Jeff Escalante
Aug 27, 2018 · 3 min read

So overall, you have a decent point here — when a business is perceived as one that does good things, it drives more business. This can be seen not only in the examples you gave here, but with abundant clarity in the many companies that have recently adopted the “one for you, one for Africa” business model that was pioneered by Tom’s, if I’m not mistaken. The theory here is that you can charge double the price for your product, send one to charity, and make people more likely to buy because (1) it’s cheap enough to make the product at base that the price doubling isn’t significant, and 2) people feel less guilt about buying because they are effectively automatically donating to charity.

So I think my problem with this piece is that it I feel that you should be doing good because you have the ability, and that you care about people that need help, not solely to increase profit. The increased profit should be a side effect of the do-gooding — done this way it is truly genuine, and done the opposite way, its morally equivalent to saving someone’s life just because someone paid you to — otherwise you would have let them die for sure.

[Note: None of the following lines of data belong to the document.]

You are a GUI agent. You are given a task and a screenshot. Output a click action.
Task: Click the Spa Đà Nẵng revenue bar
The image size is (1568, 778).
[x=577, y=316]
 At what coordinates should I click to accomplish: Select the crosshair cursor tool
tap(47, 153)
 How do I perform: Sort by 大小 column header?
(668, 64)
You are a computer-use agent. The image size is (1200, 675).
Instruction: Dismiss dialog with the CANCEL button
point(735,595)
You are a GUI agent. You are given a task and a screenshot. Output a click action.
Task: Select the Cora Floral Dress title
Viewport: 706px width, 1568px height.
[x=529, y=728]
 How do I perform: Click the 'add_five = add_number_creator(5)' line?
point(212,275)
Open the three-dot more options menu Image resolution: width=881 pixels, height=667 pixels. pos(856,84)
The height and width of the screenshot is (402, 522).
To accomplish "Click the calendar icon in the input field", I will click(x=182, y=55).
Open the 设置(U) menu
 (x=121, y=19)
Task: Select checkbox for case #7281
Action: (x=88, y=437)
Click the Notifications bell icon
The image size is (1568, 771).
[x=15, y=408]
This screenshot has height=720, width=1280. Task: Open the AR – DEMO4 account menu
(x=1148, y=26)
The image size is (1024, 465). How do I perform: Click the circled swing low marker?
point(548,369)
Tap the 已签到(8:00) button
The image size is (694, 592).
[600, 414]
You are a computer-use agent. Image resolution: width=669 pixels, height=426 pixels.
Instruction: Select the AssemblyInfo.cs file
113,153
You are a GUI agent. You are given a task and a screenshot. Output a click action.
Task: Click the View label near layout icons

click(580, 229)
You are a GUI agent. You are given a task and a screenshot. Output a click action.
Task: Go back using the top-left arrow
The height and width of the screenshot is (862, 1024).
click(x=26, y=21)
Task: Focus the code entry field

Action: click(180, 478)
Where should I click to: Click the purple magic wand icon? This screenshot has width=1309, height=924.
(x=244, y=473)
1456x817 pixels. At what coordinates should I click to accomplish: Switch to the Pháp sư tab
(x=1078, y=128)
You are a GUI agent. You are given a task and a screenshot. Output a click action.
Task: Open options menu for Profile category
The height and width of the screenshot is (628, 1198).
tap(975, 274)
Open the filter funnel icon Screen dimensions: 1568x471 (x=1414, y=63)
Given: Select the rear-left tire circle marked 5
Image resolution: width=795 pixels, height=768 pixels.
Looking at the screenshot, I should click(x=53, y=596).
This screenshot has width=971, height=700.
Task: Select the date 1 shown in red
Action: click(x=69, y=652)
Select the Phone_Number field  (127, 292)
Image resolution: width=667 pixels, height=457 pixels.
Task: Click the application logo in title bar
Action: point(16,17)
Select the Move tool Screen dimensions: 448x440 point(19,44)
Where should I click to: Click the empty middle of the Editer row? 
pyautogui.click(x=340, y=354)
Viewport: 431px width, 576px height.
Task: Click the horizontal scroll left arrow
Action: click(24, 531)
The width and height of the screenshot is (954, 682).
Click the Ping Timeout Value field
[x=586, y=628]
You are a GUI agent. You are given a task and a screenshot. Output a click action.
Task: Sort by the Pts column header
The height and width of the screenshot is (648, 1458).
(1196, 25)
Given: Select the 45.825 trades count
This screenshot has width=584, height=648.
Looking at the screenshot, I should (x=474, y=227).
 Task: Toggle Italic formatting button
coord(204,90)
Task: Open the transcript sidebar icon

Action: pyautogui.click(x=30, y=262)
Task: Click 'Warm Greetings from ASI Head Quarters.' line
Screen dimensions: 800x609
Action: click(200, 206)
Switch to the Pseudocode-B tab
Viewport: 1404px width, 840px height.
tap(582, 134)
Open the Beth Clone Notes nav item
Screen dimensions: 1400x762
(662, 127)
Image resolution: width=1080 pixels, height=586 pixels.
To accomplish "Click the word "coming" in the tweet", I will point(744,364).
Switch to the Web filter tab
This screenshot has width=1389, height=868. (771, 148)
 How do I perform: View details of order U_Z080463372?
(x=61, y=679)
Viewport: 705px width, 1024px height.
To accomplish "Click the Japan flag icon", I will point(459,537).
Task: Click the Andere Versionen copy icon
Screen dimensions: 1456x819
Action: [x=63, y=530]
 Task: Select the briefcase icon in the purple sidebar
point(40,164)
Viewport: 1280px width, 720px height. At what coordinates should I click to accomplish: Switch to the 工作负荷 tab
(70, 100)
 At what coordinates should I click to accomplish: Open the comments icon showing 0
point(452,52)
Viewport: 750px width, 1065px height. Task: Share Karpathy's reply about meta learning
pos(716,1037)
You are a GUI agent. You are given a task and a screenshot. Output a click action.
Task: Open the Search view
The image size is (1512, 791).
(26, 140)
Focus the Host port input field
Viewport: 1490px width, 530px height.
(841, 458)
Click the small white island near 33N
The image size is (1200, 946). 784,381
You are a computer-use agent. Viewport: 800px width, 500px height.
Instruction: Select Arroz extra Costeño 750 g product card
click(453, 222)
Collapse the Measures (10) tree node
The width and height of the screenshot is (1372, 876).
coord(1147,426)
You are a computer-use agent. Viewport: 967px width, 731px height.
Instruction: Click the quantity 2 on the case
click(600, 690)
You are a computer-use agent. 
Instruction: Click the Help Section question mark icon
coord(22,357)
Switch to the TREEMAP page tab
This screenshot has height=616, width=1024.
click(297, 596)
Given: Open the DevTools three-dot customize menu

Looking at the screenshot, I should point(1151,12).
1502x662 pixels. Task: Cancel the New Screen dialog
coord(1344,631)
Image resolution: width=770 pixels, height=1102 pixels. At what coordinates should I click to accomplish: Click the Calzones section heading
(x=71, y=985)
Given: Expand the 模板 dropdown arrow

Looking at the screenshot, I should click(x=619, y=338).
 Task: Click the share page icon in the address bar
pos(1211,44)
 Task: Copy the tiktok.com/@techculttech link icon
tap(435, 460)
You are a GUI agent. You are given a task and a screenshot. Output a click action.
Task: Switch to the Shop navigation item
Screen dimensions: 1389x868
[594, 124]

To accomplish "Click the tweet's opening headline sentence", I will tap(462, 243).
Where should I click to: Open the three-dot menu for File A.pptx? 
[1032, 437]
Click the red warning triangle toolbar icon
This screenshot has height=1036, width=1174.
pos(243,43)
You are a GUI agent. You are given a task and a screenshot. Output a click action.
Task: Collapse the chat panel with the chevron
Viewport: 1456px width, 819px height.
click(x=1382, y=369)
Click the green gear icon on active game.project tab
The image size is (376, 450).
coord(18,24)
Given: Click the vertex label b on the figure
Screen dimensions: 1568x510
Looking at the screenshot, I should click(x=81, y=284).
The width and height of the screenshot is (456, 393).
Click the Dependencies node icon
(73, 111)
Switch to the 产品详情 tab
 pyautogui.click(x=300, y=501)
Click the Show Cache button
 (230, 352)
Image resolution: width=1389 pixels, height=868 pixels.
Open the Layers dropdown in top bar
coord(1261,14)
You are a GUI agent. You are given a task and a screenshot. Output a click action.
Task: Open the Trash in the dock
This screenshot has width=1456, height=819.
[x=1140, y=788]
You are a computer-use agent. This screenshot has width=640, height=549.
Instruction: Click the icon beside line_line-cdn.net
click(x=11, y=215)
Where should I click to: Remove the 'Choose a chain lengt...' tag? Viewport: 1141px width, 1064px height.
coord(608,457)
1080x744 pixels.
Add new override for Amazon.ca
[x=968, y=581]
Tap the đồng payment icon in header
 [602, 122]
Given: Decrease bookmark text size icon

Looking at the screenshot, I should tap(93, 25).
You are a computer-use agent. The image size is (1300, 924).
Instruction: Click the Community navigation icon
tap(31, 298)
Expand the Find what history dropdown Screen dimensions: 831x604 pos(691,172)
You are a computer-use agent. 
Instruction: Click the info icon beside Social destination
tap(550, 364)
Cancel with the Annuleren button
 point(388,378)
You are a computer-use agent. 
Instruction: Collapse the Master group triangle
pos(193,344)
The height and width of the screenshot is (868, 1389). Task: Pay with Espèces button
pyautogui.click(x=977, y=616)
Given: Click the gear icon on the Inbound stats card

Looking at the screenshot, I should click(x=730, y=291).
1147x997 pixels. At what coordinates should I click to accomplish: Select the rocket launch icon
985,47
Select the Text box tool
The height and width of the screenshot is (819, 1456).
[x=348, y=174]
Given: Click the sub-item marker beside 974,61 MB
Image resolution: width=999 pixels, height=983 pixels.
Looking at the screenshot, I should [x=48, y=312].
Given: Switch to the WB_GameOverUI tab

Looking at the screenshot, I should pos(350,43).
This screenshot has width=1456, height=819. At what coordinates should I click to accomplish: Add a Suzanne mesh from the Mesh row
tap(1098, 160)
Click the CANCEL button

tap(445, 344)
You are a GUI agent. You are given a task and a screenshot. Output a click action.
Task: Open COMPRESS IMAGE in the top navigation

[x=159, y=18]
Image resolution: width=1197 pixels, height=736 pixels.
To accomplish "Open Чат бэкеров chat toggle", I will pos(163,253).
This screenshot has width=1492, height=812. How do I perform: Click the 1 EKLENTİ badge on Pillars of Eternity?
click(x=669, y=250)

This is exactly the point that the article about Walmart that you argued against was trying to make. This article said that Walmart is engaging in a thinly veiled attempt to “do good” for the sole purpose of increasing profit, without really caring at all about doing good. It calls the company out for falsely posturing itself as a leader in environmentalist tactics, and falsely inflating numbers in order to make their impact and efforts seem larger than it is, for the sake of increasing business as a result of people thinking the business is one that does good.

I think the most important point in the article you argue against is here:

ISLR said: “Walmart is interested in shifting away from fossil fuels only if it can do so at little or no cost and without any impact on its profits.

“It’s not that Walmart can’t afford to do more; it just doesn’t want to. Walmart generated $16 billion in profit last year. The Walton family, which owns half of Walmart stock, is worth $145 billion”.

You said it yourself and nobody could argue against it — doing some good is unquestionably better than the opposite. But at the same time, it just doesn’t seem right to be giving someone credit for being a philanthropist when they are inflating their own philanthropy statistics in order to make themselves look better for the sole purpose of filling their own pockets with more money, which, by the way, they are already absolutely swimming in, and could easily use a small portion of to make a huge different for people that desperately need it with no negative consequences for themselves, but are not doing.

So I guess what I’m trying to say is that overall, you’re not wrong. When a business does good, this should be celebrated. However, it should be celebrated when done responsibly — not when executed as a poorly disguised, exaggerated attempt to drum up positive PR and increase sales. But that being said, unless the company is registered as anything other than a standard LLC whose sole goal is increasing profit for shareholders, it’s hard for a company to pull that off. Fortunately, there are ways for companies to incorporate things other than pure greed into their manifestos — registering as public benefit corporations or B corporations can help to legitimize.

I think the right response is a little dash of both. You want to encourage companies to do good, but you also want to ensure that they are reporting their do-gooding responsibly and accurately, and ensure that they are being pushed to do more good — especially companies that make such insane amounts of money that they easily could have done way more than they were, while patting themselves on the back and naming themselves leaders in doing good. And finally to toss in my own opinion, I think there needs to be way more pressure on companies to change their business model from solely generating profit for shareholders to also caring about the people they serve and the world they live in, without which they would be nowhere.